[Aim of the exercise]: Render every row below as a numbered list, omitting blank lines and leaving the pictures out.
···
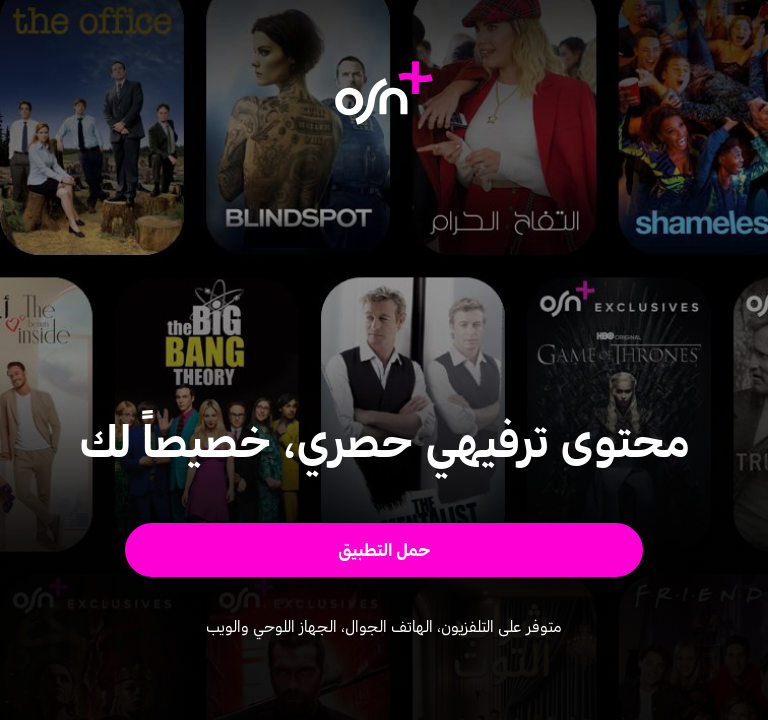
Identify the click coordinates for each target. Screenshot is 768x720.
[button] (384, 550)
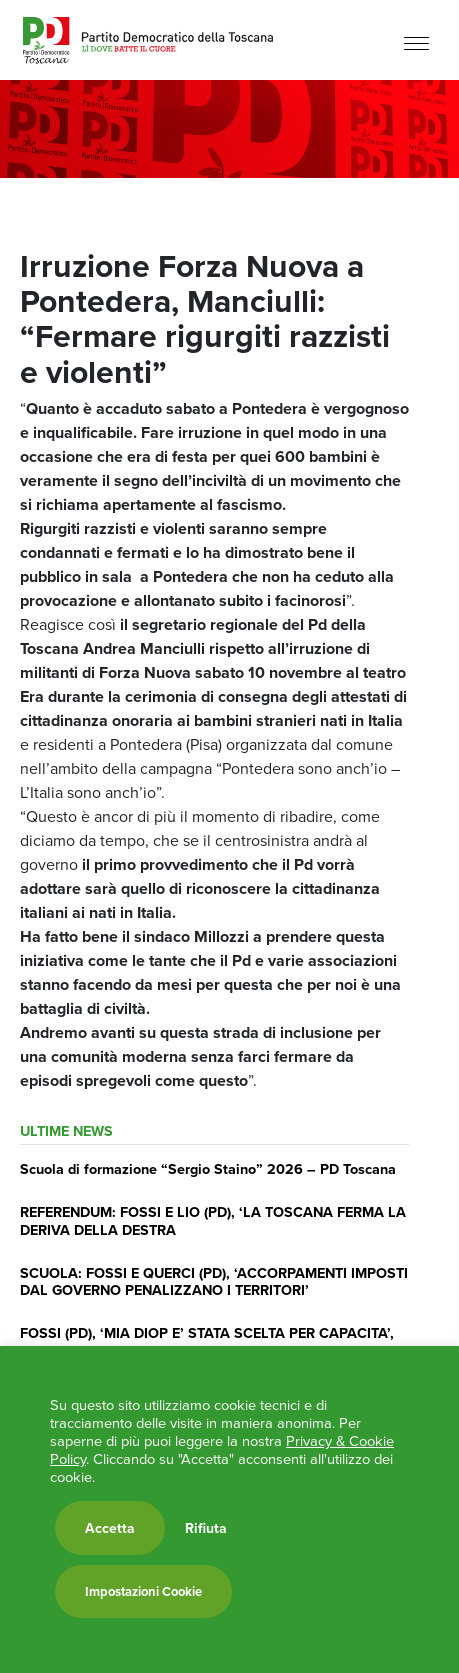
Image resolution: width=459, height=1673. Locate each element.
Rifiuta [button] (206, 1528)
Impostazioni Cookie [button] (143, 1591)
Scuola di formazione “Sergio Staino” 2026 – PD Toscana (208, 1168)
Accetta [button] (110, 1528)
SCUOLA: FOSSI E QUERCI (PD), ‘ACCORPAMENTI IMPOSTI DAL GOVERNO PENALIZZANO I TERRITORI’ (214, 1281)
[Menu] (416, 42)
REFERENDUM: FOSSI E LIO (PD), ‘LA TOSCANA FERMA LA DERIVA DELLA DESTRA (213, 1220)
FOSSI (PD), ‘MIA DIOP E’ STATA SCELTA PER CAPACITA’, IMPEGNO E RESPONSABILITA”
···
[Solution]:
1. Identify the click coordinates for each target. Screenshot is 768x720.
2. [button] (384, 550)
3. Image resolution: width=459, height=1673. Locate each element.
4. Rifiuta [button] (206, 1528)
5. Impostazioni Cookie [button] (143, 1591)
6. Scuola di formazione “Sergio Staino” 2026 – PD Toscana (208, 1168)
7. Accetta [button] (110, 1528)
8. SCUOLA: FOSSI E QUERCI (PD), ‘ACCORPAMENTI IMPOSTI DAL GOVERNO PENALIZZANO I TERRITORI’ (214, 1281)
9. [Menu] (416, 42)
10. REFERENDUM: FOSSI E LIO (PD), ‘LA TOSCANA FERMA LA DERIVA DELLA DESTRA (213, 1220)
11. FOSSI (PD), ‘MIA DIOP E’ STATA SCELTA PER CAPACITA’, IMPEGNO E RESPONSABILITA”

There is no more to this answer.